Dataset entries:
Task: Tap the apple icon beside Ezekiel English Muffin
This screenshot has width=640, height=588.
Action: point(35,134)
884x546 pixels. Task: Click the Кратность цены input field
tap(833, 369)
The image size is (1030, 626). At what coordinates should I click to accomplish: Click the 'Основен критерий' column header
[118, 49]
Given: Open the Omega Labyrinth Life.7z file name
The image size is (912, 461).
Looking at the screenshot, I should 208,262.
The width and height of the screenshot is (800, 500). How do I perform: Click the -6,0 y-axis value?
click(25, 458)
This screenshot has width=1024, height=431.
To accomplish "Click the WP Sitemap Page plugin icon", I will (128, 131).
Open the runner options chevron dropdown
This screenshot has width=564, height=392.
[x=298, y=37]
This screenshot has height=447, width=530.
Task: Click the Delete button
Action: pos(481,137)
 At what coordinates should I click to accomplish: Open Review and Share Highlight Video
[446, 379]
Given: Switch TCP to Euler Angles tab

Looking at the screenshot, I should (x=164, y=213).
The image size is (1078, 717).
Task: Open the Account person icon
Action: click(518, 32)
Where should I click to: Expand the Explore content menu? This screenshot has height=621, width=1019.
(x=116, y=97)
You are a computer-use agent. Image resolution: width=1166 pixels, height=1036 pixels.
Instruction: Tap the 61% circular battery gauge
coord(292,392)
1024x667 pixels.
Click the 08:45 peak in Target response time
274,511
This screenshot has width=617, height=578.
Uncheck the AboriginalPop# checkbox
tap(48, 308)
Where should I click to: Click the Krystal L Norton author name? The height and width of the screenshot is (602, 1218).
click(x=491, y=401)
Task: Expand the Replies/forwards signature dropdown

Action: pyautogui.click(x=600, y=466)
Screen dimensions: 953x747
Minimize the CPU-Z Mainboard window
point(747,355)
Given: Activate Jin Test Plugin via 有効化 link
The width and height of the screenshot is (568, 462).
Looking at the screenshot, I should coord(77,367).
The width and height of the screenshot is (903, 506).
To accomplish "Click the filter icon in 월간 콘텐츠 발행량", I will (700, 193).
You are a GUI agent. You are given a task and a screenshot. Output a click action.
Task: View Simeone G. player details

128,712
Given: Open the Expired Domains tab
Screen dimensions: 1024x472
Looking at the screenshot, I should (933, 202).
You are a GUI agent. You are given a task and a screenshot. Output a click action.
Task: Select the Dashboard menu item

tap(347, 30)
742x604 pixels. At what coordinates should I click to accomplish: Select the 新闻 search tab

EXERCISE REQUIREMENTS
All of the entries above should be written out again exactly.

RESULT OF THE TASK
Task: Tap the apple icon beside Ezekiel English Muffin
This screenshot has width=640, height=588.
Action: point(35,134)
884x546 pixels. Task: Click the Кратность цены input field
tap(833, 369)
The image size is (1030, 626). At what coordinates should I click to accomplish: Click the 'Основен критерий' column header
[118, 49]
Given: Open the Omega Labyrinth Life.7z file name
The image size is (912, 461).
Looking at the screenshot, I should 208,262.
The width and height of the screenshot is (800, 500). How do I perform: Click the -6,0 y-axis value?
click(25, 458)
This screenshot has width=1024, height=431.
To accomplish "Click the WP Sitemap Page plugin icon", I will (128, 131).
Open the runner options chevron dropdown
This screenshot has width=564, height=392.
[x=298, y=37]
This screenshot has height=447, width=530.
Task: Click the Delete button
Action: pos(481,137)
 At what coordinates should I click to accomplish: Open Review and Share Highlight Video
[446, 379]
Given: Switch TCP to Euler Angles tab

Looking at the screenshot, I should (x=164, y=213).
The image size is (1078, 717).
Task: Open the Account person icon
Action: click(518, 32)
Where should I click to: Expand the Explore content menu? This screenshot has height=621, width=1019.
(x=116, y=97)
You are a computer-use agent. Image resolution: width=1166 pixels, height=1036 pixels.
Instruction: Tap the 61% circular battery gauge
coord(292,392)
1024x667 pixels.
Click the 08:45 peak in Target response time
274,511
This screenshot has width=617, height=578.
Uncheck the AboriginalPop# checkbox
tap(48, 308)
Where should I click to: Click the Krystal L Norton author name? The height and width of the screenshot is (602, 1218).
click(x=491, y=401)
Task: Expand the Replies/forwards signature dropdown

Action: pyautogui.click(x=600, y=466)
Screen dimensions: 953x747
Minimize the CPU-Z Mainboard window
point(747,355)
Given: Activate Jin Test Plugin via 有効化 link
The width and height of the screenshot is (568, 462).
Looking at the screenshot, I should coord(77,367).
The width and height of the screenshot is (903, 506).
To accomplish "Click the filter icon in 월간 콘텐츠 발행량", I will (700, 193).
You are a GUI agent. You are given a task and a screenshot. Output a click action.
Task: View Simeone G. player details

128,712
Given: Open the Expired Domains tab
Screen dimensions: 1024x472
Looking at the screenshot, I should (933, 202).
You are a GUI agent. You are given a task and a screenshot. Output a click action.
Task: Select the Dashboard menu item

tap(347, 30)
742x604 pixels. At what coordinates should I click to accomplish: Select the 新闻 search tab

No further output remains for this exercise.